== Esercizio ==
Continua il testo sul mito nella pittura di Galimberti, riprendendo subito dopo la sua ultima frase.

== Brano da leggere ==
···
Il fascino e la sensualità del mito
di Giorgio Seveso
Dall'interno di un riconquistato gusto per la classicità,
eppure sempre
ben lontano da quella che è stata la fatua superficialità dei cosiddetti
citazionisti, Galimberti ormai da anni viene indagando un suo spazio
pittorico e poetico di forte presenza. Uno spazio appartato, riflessivo,
diciamo anche sommesso perché privo di ricerca d'effetti o di clamori
formali, di iperboli tecniche o linguistiche studiate soltanto pour épater
les bourgeois, ma spazio comunque denso, sodo di riflessioni e di
progressive maturità, di suggestioni eloquenti ed efficaci nelle quali
soprattutto si sono messe in luce, nel dipanarsi dei suoi cicli
tematici, quelle ricavate dal gran serbatoio aulico dei miti della
nostra classicità.
Ma
i miti di Galimberti, anzi il Mito che regge
come un perno centrale ogni sua impalcatura d'immagine, non sono e non è mai, dicevo,
mera citazione referenziale, pretesto estetico soltanto... Il suo richiamo
al Mito suona piuttosto come allegoria polemica nei confronti
delle ragioni e dei valori del presente. Suona come metafora umorosa dei
nostri umori, come giudizio morale nei confronti della Morale
dell’Occidente contemporaneo e della sua decadenza. Suona, insomma, come
il portato di una tensione etica, come il distillato di un lavorìo
dell'immaginario chino non tanto sulle ragioni appunto dei miti
mediterranei ed ellenici che hanno cresciuto la nostra adolescenza liceale
quanto, invece, sulla cronaca rumorosa e scrosciante di quella realtà
quotidiana che tutti oggi circonda, connota, condiziona.
···
== Raccolta di dati ==
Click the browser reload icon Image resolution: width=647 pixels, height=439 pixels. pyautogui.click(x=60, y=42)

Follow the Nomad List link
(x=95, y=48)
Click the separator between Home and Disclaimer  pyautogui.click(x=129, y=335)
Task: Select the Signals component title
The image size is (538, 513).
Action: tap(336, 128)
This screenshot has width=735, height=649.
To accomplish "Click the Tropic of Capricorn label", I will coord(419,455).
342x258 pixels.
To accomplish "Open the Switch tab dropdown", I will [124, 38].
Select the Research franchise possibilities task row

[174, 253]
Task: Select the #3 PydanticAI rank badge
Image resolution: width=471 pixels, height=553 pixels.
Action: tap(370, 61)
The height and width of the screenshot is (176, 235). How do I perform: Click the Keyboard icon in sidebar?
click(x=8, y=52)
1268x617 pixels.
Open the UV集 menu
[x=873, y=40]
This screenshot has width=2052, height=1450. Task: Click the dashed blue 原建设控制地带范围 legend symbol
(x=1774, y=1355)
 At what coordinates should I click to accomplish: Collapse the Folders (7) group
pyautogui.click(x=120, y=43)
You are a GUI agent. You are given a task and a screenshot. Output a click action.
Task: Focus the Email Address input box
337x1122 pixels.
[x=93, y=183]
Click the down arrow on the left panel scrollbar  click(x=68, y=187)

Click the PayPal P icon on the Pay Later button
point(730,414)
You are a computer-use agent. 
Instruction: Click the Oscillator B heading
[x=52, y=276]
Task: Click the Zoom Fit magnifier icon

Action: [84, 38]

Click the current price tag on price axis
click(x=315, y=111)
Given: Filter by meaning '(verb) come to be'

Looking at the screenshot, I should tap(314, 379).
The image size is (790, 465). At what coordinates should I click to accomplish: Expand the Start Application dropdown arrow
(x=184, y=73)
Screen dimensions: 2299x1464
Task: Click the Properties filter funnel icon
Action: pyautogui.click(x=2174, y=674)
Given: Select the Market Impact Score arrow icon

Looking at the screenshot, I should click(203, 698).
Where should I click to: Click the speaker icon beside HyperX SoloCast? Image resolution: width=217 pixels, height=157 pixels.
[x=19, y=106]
···
== Risultato dell'esercizio ==
Quasi
come per riattualizzare lo sguardo di un Guido Reni o di un David nel
momento in cui si volgevano alla classicità ellenica o romana
per reinterpretare in senso etico il loro presente, nel suo modo
d’intendere le modalità del dipinto Galimberti fa agire un immaginario
di corpi, di gesti, di citazioni e memorie che si dispongono a raccontare
una attualità interpretata, o anche, se volete, una fantasticazione critica, in cui, intrecciando Eros a Thanatos e Cronos, si perviene ad
una sorta di teatro dell’oggi, ad un diorama illuminato e
irrorato dalla fervida e sensuale attualità delle cose eppure come
sospeso in una luce eburnea e felpata, fuori dal tempo
ma presente alla vita.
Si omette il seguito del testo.